- Excerpt
━━━━━━

| Included in the Margaret Mead Film & Video Festival is "Why Pay Two Rents?" a documentary about longtime partners Stan Selub and Paul Miller, which shows as part of the first program March 17 at 7:30 p.m. in Willard Straight Theatre. |
This past November, the Margaret Mead Film & Video Festival celebrated its 25th anniversary, and Cornell Cinema presents four nights from the anniversary lineup on four consecutive nights, Sunday, March 17, through Wednesday, March 20, during spring break. Each program will be shown at 7:30 p.m. in Willard Straight Theatre. The series is co-sponsored with the GreenStar Cooperative Market, and members who show their GreenStar membership card at the box office can get in for the student price of $4. General admission is $5 (students and seniors $4). For details about each program, visit http://cinema.cornell.edu.
The festival is named in honor of anthropologist Margaret Mead, who worked in the American Museum of Natural History's anthropology department from 1926 until her death in 1978 and was a pioneer in the field of cultural anthropology. She also was one of the first to recognize the significance of using film in fieldwork and produced the now classic titles "Trance and Dance in Bali," "Learning to Dance in Bali" and "Karba's First Years," while working among the Balinese from 1936 to 1938. The festival -- which is the only anthropological film festival in the United States -- maintains a commitment to presenting works on cross-cultural issues and has been devoted to realizing Mead's goal of informing "general audiences" about similarities and differences in cultural practices.
In honor of the 25th anniversary, the first program includes famed ethnographic filmmaker Jean Rouch's 1977 portrait of Mead, made shortly before her death. The second program, "Women and Healthcare," includes a new film on midwives in India and a 1986 film by British anthropologist and filmmaker Melissa Llewelyn-Davies that captures a busy hospital ward in East London through the poignant and candid stories of its nurses. The third program, "Power to the People," includes the Yugoslavian documentary "The Making of a Revolution," and it will have you on the edge of your seat as you watch a youth opposition group help bring down Slobodan Milosevic's government. The final program, "Spotlight: Indonesia," features two pieces from the Jakarta International Film Festival that explore the culture of political conflict in Aceh, an embattled region in northern Sumatra.

━━━━━━

- Required actions
a) Answer these questions from the festival article:
(i) What is the general admission price?
(ii) During which years did Mead work among the Balinese?
(iii) What is the title of the third program?
b) Extract the part of the festival article that begins at the words "The festival is" and stops after the words "in cultural practices.".
c) Summarize the festival article in two sentences.
The lines that come next have no connection to the festival article.

- Data block
━━━━━━

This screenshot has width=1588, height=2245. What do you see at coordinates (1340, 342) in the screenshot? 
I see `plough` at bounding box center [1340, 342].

━━━━━━

- Expected results
a)
(i) $5
(ii) 1936 to 1938
(iii) "Power to the People"

b)
The festival is named in honor of anthropologist Margaret Mead, who worked in the American Museum of Natural History's anthropology department from 1926 until her death in 1978 and was a pioneer in the field of cultural anthropology. She also was one of the first to recognize the significance of using film in fieldwork and produced the now classic titles "Trance and Dance in Bali," "Learning to Dance in Bali" and "Karba's First Years," while working among the Balinese from 1936 to 1938. The festival -- which is the only anthropological film festival in the United States -- maintains a commitment to presenting works on cross-cultural issues and has been devoted to realizing Mead's goal of informing "general audiences" about similarities and differences in cultural practices.

c) Cornell Cinema is showing four programs from the 25th-anniversary lineup of the Margaret Mead Film & Video Festival at 7:30 p.m. in Willard Straight Theatre from March 17 through March 20. The festival is named for anthropologist Margaret Mead, a pioneer of cultural anthropology and of film in fieldwork, and it presents works on cross-cultural issues.